The pace of closures has picked up in the past few years; the hospitals blame readmission penalties under the ACA, inadequate federal reimbursement policies, and the mandate to switch to costly electronic health records.

It’s also clear that the problem is more widespread in the states that have not expanded Medicaid, such as Georgia and Alabama.

“The stand-alone, community hospital is going the way of the dinosaur,” they quote Angela Mattie, chairwoman of the health care management and organizational leadership department at Connecticut’s Quinnipiac University, as saying.

They write:

The closings threaten to decimate a network of rural hospitals the federal government first established beginning in the late 1940s to ensure that no one would be without health care. It was a theme that resonated during the push for the new health law. But rural hospital officials and others say that federal regulators — along with state governments — are now starving the hospitals they created with policies and reimbursement rates that make it nearly impossible for them to stay afloat.

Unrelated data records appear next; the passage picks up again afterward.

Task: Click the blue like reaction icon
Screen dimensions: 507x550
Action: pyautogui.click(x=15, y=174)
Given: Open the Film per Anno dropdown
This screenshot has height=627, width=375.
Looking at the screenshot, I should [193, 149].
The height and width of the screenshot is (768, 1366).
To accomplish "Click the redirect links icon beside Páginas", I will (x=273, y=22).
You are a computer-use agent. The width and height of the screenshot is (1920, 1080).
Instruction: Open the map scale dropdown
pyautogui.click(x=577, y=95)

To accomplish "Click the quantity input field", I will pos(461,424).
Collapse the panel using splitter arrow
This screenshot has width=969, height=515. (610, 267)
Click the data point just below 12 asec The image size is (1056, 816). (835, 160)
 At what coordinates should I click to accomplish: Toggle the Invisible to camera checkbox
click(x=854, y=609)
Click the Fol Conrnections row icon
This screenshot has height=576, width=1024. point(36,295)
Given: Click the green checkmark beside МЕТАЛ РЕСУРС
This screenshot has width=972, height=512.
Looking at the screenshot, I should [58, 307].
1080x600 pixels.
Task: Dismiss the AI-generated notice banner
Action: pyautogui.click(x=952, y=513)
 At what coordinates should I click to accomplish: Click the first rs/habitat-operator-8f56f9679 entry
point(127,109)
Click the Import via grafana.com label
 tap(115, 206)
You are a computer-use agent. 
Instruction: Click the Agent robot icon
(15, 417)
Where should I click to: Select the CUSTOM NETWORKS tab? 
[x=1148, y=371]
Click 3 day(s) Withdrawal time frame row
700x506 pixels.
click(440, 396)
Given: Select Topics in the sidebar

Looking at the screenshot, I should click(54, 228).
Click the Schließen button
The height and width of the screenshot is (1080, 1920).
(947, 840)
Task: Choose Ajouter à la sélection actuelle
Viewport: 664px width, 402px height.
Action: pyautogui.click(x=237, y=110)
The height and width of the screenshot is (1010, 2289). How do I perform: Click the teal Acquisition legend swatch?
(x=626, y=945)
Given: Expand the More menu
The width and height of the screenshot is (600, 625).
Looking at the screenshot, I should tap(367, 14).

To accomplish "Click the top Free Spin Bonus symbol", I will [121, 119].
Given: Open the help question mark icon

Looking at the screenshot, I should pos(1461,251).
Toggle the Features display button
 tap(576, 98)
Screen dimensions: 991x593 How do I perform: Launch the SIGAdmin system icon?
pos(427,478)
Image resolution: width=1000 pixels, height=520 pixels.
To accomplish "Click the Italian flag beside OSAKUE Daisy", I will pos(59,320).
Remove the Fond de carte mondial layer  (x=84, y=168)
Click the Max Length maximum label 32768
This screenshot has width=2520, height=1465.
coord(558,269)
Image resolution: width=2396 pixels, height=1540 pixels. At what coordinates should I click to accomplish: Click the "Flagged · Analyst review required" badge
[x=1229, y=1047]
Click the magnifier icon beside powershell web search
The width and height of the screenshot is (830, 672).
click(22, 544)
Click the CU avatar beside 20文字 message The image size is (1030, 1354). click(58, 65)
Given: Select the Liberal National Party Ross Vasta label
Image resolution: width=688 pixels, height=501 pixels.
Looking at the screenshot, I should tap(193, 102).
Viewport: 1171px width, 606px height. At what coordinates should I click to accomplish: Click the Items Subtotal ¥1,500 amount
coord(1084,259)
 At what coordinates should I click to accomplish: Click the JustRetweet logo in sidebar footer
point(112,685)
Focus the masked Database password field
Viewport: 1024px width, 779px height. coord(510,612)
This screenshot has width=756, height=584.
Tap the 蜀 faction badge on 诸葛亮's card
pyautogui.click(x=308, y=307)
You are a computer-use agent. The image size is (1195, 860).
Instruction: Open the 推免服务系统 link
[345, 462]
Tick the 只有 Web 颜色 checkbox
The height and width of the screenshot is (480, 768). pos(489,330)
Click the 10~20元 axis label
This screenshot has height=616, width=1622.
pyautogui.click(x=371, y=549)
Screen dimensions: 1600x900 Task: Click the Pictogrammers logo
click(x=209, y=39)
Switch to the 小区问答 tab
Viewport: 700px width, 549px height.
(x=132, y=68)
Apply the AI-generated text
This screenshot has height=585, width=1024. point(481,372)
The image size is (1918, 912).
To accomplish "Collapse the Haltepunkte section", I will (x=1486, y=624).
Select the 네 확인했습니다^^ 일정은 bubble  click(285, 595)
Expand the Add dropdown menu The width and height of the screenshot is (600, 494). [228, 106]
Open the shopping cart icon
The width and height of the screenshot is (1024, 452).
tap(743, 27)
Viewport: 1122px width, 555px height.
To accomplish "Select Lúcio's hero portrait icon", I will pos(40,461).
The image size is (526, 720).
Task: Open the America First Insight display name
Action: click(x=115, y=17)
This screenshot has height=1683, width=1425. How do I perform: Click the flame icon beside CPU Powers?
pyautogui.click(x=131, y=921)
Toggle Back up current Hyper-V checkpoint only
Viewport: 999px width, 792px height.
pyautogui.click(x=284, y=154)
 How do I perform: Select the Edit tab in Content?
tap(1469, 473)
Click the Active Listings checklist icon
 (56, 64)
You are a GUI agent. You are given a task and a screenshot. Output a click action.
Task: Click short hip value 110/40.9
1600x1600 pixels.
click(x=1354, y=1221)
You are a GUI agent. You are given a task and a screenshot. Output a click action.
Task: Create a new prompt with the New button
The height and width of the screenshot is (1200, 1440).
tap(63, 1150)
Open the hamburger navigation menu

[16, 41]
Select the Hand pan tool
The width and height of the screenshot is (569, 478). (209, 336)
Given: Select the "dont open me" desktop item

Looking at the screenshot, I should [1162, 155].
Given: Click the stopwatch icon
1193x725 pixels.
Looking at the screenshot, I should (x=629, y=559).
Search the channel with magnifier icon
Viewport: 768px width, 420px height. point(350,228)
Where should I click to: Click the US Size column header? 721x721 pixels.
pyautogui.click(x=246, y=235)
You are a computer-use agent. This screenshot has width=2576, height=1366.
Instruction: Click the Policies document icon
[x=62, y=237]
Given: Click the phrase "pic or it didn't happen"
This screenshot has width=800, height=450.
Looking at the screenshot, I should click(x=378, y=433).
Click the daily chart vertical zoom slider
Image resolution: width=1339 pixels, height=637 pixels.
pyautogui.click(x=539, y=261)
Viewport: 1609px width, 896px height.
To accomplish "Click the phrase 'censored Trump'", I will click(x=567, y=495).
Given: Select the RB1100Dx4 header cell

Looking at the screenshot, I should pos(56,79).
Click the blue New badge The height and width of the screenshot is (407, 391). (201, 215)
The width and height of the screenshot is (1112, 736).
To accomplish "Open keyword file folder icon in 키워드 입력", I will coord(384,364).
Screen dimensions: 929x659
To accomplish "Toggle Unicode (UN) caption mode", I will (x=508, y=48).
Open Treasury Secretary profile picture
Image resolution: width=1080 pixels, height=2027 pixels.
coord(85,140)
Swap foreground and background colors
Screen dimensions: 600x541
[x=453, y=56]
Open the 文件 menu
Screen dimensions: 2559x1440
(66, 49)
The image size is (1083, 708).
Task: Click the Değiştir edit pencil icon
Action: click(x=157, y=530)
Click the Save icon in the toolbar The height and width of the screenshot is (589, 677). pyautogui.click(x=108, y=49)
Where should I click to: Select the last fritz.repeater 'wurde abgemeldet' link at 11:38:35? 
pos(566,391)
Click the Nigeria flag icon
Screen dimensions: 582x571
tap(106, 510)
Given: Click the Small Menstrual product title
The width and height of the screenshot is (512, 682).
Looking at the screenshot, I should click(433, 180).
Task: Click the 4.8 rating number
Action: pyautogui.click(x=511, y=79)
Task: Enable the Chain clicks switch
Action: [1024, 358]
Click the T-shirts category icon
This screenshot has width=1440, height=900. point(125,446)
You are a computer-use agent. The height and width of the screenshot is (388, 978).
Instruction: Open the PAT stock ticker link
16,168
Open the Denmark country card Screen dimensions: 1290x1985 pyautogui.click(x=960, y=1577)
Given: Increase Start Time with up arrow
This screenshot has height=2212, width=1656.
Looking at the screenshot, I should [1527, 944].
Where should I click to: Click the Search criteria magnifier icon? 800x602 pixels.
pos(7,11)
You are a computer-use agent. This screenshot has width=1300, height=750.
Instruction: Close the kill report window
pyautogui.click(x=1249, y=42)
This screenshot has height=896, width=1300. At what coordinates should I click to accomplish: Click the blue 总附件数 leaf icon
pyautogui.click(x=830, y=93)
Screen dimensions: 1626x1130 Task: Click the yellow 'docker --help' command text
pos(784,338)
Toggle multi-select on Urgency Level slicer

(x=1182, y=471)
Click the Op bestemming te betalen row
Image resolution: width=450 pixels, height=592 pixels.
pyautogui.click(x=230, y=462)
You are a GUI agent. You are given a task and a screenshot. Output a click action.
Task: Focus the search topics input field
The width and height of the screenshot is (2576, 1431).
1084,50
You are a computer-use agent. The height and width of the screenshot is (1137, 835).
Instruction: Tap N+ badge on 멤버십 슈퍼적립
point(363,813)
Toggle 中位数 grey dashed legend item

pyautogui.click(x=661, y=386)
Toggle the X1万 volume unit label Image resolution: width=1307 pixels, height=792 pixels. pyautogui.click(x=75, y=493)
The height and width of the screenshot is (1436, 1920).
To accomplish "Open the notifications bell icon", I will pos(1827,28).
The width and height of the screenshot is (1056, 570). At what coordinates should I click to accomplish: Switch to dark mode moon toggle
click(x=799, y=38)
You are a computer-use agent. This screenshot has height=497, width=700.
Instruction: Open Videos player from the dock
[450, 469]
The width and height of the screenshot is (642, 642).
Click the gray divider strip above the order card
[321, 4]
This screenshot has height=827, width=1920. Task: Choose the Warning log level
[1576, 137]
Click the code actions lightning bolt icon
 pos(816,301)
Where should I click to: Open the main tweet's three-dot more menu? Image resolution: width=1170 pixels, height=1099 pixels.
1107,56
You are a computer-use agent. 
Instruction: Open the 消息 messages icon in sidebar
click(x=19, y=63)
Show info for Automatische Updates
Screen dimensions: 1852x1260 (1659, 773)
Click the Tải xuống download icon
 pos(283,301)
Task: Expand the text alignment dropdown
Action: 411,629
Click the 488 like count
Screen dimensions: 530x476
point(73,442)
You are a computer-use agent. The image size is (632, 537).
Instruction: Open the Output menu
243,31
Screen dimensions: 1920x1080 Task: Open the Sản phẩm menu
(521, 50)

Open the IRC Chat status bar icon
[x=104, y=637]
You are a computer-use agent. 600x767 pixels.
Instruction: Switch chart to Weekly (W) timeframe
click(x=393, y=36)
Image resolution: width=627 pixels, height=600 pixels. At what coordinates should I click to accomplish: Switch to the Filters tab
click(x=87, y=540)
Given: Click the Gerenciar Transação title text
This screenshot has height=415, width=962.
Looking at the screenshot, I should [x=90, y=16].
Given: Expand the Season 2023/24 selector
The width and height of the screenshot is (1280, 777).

Not all hospitals deserve to be saved. And health care is moving away from “hospitals” and into more of an outpatient, community-based setting. But some of the threatened hospitals are “still providing good and needed care.” If they close, there are serious questions about access to time-sensitive emergency care, for instance for heart attacks, strokes, trauma and pregnancy complications when minutes may matter.

The story covers a lot of ground (including the difference between “regular” rural hospitals and critical access hospitals). This is a story that can be told in just about every state. What hospitals are endangered? What could – or should – be done to save them? How much is ACA the culprit and how much is it the scapegoat? And perhaps most interestingly, what happens to a community when a hospital closes?